Records
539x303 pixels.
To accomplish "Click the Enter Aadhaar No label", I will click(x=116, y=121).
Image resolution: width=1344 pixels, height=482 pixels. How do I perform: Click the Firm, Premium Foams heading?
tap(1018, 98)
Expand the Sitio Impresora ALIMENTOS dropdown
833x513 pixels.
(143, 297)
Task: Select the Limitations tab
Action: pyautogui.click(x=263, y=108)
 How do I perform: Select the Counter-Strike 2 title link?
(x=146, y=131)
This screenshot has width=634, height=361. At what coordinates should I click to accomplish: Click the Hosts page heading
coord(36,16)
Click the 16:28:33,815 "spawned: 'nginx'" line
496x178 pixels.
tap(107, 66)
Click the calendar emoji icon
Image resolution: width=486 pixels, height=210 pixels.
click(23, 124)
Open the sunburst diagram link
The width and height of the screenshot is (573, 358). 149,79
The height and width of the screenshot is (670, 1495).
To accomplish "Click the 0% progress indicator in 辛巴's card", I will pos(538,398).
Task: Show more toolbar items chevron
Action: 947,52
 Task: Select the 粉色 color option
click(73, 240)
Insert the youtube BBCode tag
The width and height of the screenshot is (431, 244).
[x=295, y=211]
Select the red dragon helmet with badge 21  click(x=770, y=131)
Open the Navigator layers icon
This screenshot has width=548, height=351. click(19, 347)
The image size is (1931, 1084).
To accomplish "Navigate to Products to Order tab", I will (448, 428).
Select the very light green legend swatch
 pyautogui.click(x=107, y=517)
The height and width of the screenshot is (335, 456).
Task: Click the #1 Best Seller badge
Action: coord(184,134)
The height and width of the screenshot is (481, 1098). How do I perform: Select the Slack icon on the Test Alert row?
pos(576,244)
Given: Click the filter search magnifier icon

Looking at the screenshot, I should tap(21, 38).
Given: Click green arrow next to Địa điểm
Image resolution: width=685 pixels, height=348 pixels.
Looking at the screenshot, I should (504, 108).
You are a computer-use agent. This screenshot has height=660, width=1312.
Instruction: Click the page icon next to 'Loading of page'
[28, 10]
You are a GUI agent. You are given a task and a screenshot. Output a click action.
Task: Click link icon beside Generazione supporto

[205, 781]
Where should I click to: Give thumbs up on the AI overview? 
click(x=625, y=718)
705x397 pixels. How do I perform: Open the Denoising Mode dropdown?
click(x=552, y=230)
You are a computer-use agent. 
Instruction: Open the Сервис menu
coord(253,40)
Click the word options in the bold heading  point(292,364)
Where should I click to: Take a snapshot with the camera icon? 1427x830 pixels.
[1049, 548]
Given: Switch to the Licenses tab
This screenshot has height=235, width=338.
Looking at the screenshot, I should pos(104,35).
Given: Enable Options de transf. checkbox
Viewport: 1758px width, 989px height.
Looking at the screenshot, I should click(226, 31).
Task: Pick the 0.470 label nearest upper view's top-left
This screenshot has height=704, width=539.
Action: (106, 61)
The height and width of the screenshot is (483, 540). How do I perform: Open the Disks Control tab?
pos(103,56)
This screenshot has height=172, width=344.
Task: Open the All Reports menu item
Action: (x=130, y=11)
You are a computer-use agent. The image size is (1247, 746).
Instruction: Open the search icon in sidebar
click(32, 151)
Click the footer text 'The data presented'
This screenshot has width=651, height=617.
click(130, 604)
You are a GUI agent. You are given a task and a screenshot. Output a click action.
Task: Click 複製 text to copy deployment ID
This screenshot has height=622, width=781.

* [WHAT TO PRODUCE]:
Rewrite the records above as a JSON list of strings, with one string for each line and blank lines omitted.

* [EXPECTED ANSWER]:
[
  "539x303 pixels.",
  "To accomplish \"Click the Enter Aadhaar No label\", I will click(x=116, y=121).",
  "Image resolution: width=1344 pixels, height=482 pixels. How do I perform: Click the Firm, Premium Foams heading?",
  "tap(1018, 98)",
  "Expand the Sitio Impresora ALIMENTOS dropdown",
  "833x513 pixels.",
  "(143, 297)",
  "Task: Select the Limitations tab",
  "Action: pyautogui.click(x=263, y=108)",
  " How do I perform: Select the Counter-Strike 2 title link?",
  "(x=146, y=131)",
  "This screenshot has width=634, height=361. At what coordinates should I click to accomplish: Click the Hosts page heading",
  "coord(36,16)",
  "Click the 16:28:33,815 \"spawned: 'nginx'\" line",
  "496x178 pixels.",
  "tap(107, 66)",
  "Click the calendar emoji icon",
  "Image resolution: width=486 pixels, height=210 pixels.",
  "click(23, 124)",
  "Open the sunburst diagram link",
  "The width and height of the screenshot is (573, 358). 149,79",
  "The height and width of the screenshot is (670, 1495).",
  "To accomplish \"Click the 0% progress indicator in 辛巴's card\", I will pos(538,398).",
  "Task: Show more toolbar items chevron",
  "Action: 947,52",
  " Task: Select the 粉色 color option",
  "click(73, 240)",
  "Insert the youtube BBCode tag",
  "The width and height of the screenshot is (431, 244).",
  "[x=295, y=211]",
  "Select the red dragon helmet with badge 21  click(x=770, y=131)",
  "Open the Navigator layers icon",
  "This screenshot has width=548, height=351. click(19, 347)",
  "The image size is (1931, 1084).",
  "To accomplish \"Navigate to Products to Order tab\", I will (448, 428).",
  "Select the very light green legend swatch",
  " pyautogui.click(x=107, y=517)",
  "The height and width of the screenshot is (335, 456).",
  "Task: Click the #1 Best Seller badge",
  "Action: coord(184,134)",
  "The height and width of the screenshot is (481, 1098). How do I perform: Select the Slack icon on the Test Alert row?",
  "pos(576,244)",
  "Given: Click the filter search magnifier icon",
  "Looking at the screenshot, I should tap(21, 38).",
  "Given: Click green arrow next to Địa điểm",
  "Image resolution: width=685 pixels, height=348 pixels.",
  "Looking at the screenshot, I should (504, 108).",
  "You are a computer-use agent. This screenshot has height=660, width=1312.",
  "Instruction: Click the page icon next to 'Loading of page'",
  "[28, 10]",
  "You are a GUI agent. You are given a task and a screenshot. Output a click action.",
  "Task: Click link icon beside Generazione supporto",
  "[205, 781]",
  "Where should I click to: Give thumbs up on the AI overview? ",
  "click(x=625, y=718)",
  "705x397 pixels. How do I perform: Open the Denoising Mode dropdown?",
  "click(x=552, y=230)",
  "You are a computer-use agent. ",
  "Instruction: Open the Сервис menu",
  "coord(253,40)",
  "Click the word options in the bold heading  point(292,364)",
  "Where should I click to: Take a snapshot with the camera icon? 1427x830 pixels.",
  "[1049, 548]",
  "Given: Switch to the Licenses tab",
  "This screenshot has height=235, width=338.",
  "Looking at the screenshot, I should pos(104,35).",
  "Given: Enable Options de transf. checkbox",
  "Viewport: 1758px width, 989px height.",
  "Looking at the screenshot, I should click(226, 31).",
  "Task: Pick the 0.470 label nearest upper view's top-left",
  "This screenshot has height=704, width=539.",
  "Action: (106, 61)",
  "The height and width of the screenshot is (483, 540). How do I perform: Open the Disks Control tab?",
  "pos(103,56)",
  "This screenshot has height=172, width=344.",
  "Task: Open the All Reports menu item",
  "Action: (x=130, y=11)",
  "You are a computer-use agent. The image size is (1247, 746).",
  "Instruction: Open the search icon in sidebar",
  "click(32, 151)",
  "Click the footer text 'The data presented'",
  "This screenshot has width=651, height=617.",
  "click(130, 604)",
  "You are a GUI agent. You are given a task and a screenshot. Output a click action.",
  "Task: Click 複製 text to copy deployment ID",
  "This screenshot has height=622, width=781."
]